Schriftliche Aufgabe A: Wie viele Menschen werden laut dem Lesetext täglich in der Öffentlichkeit Opfer von Gewalt?
Schriftliche Aufgabe B: Prüfen Sie, ob die folgenden Aussagen mit dem Lesetext übereinstimmen, und belegen Sie jede Antwort mit einem wörtlichen Zitat. (i) Dominik Brunner wurde am Münchner S-Bahnhof Solln zusammengeschlagen. (ii) Die im März 2010 in München gequälte Rentnerin war 73 Jahre alt. (iii) Auf Ameland malträtierten acht Jungen zwischen 13 und 15 Jahren acht Jugendliche in ihrem Alter.
Schriftliche Aufgabe C: Geben Sie aus dem Lesetext den Abschnitt von „Kriminelle Kinder - tabulos“ bis einschließlich „einzelne sinnvoll reagieren?“ wortgetreu aus.

Lesetext:
■ ■ ■ ■ ■
Kriminelle Kinder - tabulos und kalt

23. September 2010 | von

Rund 200 Menschen werden täglich in der Öffentlichkeit Opfer von Gewalt. Mehr als die Hälfte der Täter sind Jugendliche. Sie werden immer jünger, ihre Attacken zunehmend brutaler, die Motive immer unverständlicher. Erschrecken und Ratlosigkeit machen sich angesichts der Schlagzeilenfülle zum Thema „Jugendkriminalität" breit. Es wird kontrovers diskutiert, fieberhaft nach Lösungen gesucht. Wie könnten Politiker, Gesellschaft und jeder einzelne sinnvoll reagieren?





Juni 2009, Hamburg Harburg, ein 44-jähriger Mann wird von zwei Jugendlichen zu Tode geprügelt, weil er ihnen kein Geld gibt. Wenige Monate später wird am Münchner S-Bahnhof Solln der Manager Dominik Brunner von zwei Jugendlichen brutal zusammengeschlagen, weil er sich schützend vor vier Kinder stellt. Er stirbt an seinen Verletzungen. Ebenfalls in München quälen im März 2010 zwei 13-Jährige eine 83-jährige Rentnerin in ihrer Wohnung und verletzen sie so schwer, dass sie ins Krankenhaus muss. Acht Jungen zwischen 13 und 15 Jahren malträtieren während einer Ferienfreizeit auf der Nordseeinsel Ameland Ende Juni acht Jugendliche in ihrem Alter. Diese erschreckende Aufzählung mehr oder weniger bekannter Fälle von Kinder- und Jugendgewalt ist nur ein kleiner Auszug aus einer langen Liste. Aber schon in der kurzen, nur schlaglichtartigen Beschreibung wird die Dimension des Problems deutlich: Kinder- und Jugendkriminalität scheint keine Tabus mehr zu kennen, die Verletzungen der Opfer sind erheblich, manchmal gar tödlich. Dabei fällt auf, dass die Täter sehr jung sind, oftmals selbst noch Kinder.
■ ■ ■ ■ ■
Bereitgestelltes Material:
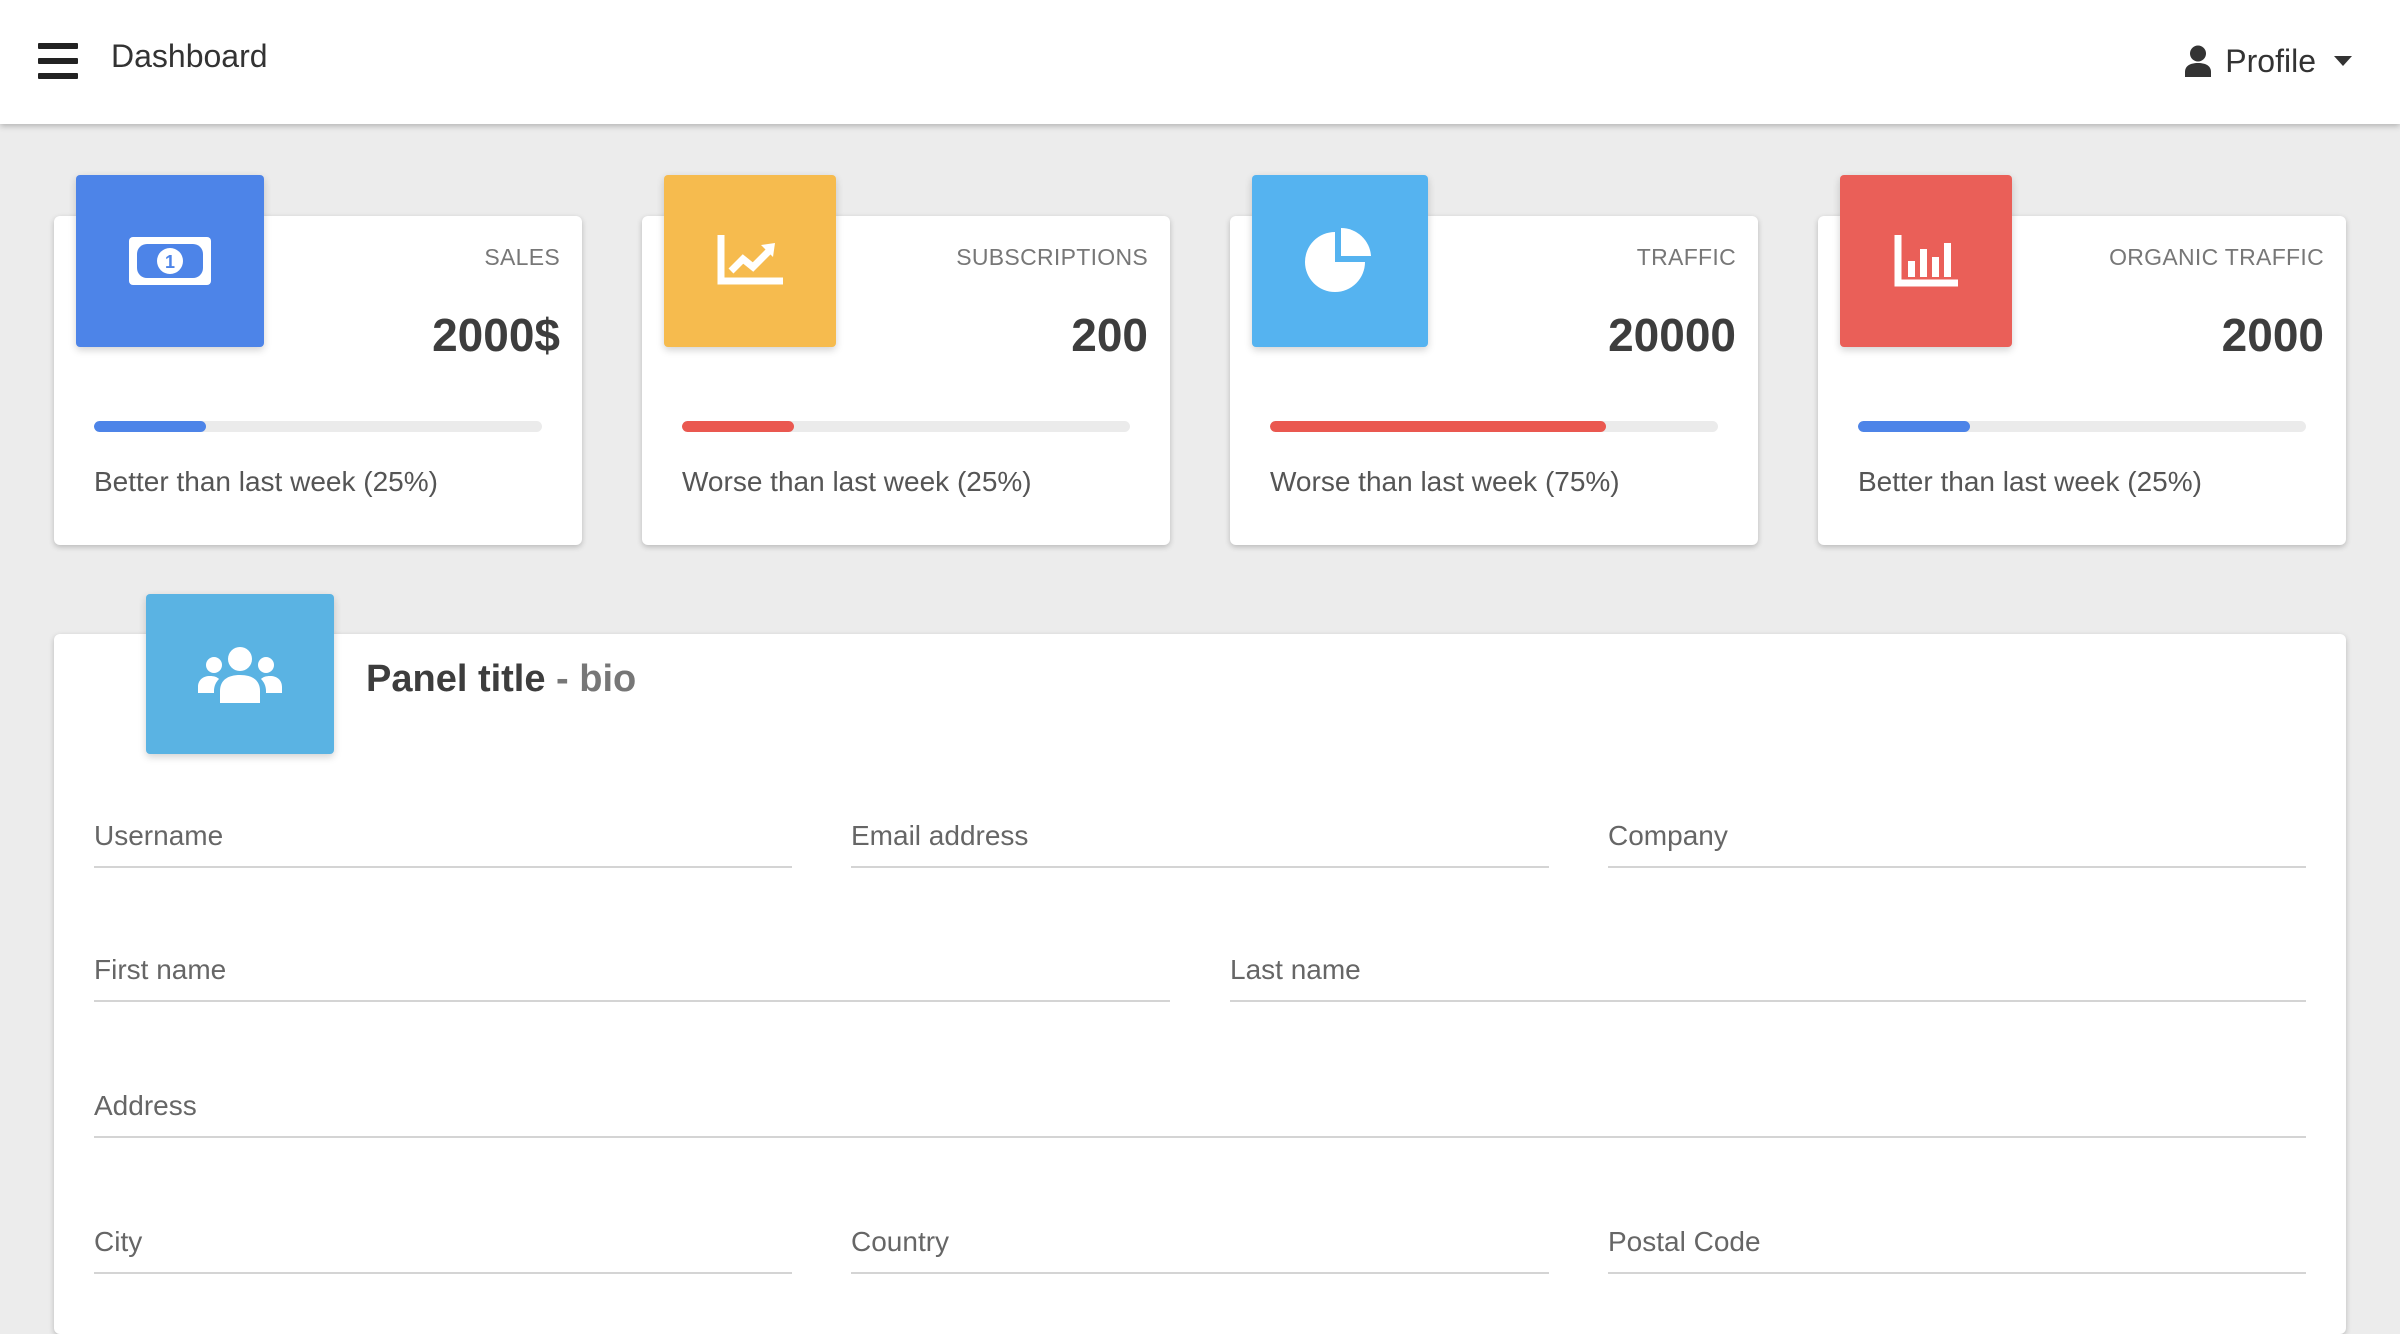 The width and height of the screenshot is (2400, 1334). I want to click on address-label: Address, so click(146, 1106).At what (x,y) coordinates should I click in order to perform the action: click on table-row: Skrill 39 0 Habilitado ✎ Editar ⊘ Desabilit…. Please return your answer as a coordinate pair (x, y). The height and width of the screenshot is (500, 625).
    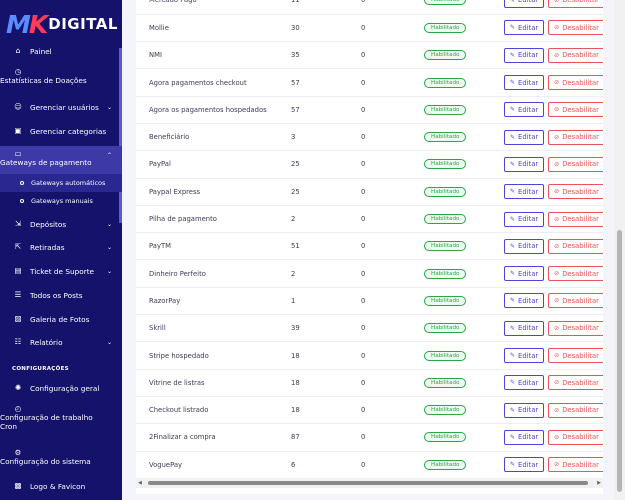
    Looking at the image, I should click on (370, 328).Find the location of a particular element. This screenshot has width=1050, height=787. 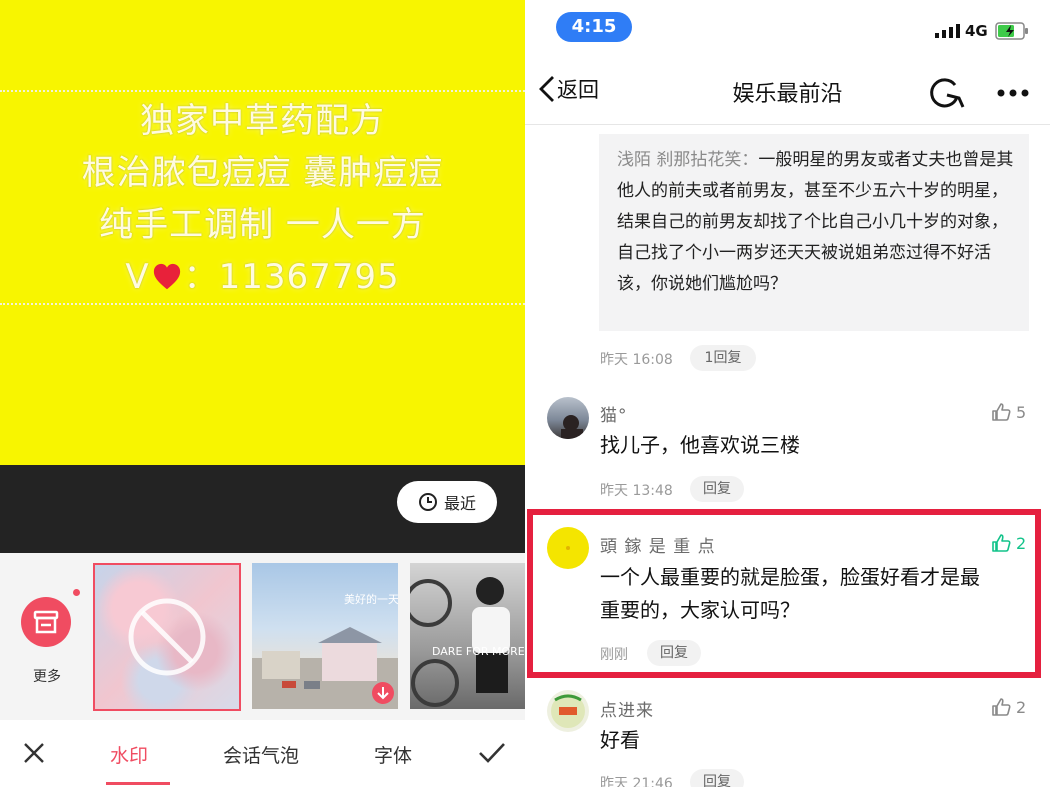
■ ■ ■ ■ ■
Ausgabe A: Rund 200 Menschen.

Ausgabe B:
(i) Ja: „am Münchner S-Bahnhof Solln der Manager Dominik Brunner von zwei Jugendlichen brutal zusammengeschlagen“
(ii) Nein: „eine 83-jährige Rentnerin“
(iii) Ja: „Acht Jungen zwischen 13 und 15 Jahren malträtieren während einer Ferienfreizeit auf der Nordseeinsel Ameland Ende Juni acht Jugendliche in ihrem Alter“

Ausgabe C:
Kriminelle Kinder - tabulos und kalt

23. September 2010 | von

Rund 200 Menschen werden täglich in der Öffentlichkeit Opfer von Gewalt. Mehr als die Hälfte der Täter sind Jugendliche. Sie werden immer jünger, ihre Attacken zunehmend brutaler, die Motive immer unverständlicher. Erschrecken und Ratlosigkeit machen sich angesichts der Schlagzeilenfülle zum Thema „Jugendkriminalität" breit. Es wird kontrovers diskutiert, fieberhaft nach Lösungen gesucht. Wie könnten Politiker, Gesellschaft und jeder einzelne sinnvoll reagieren?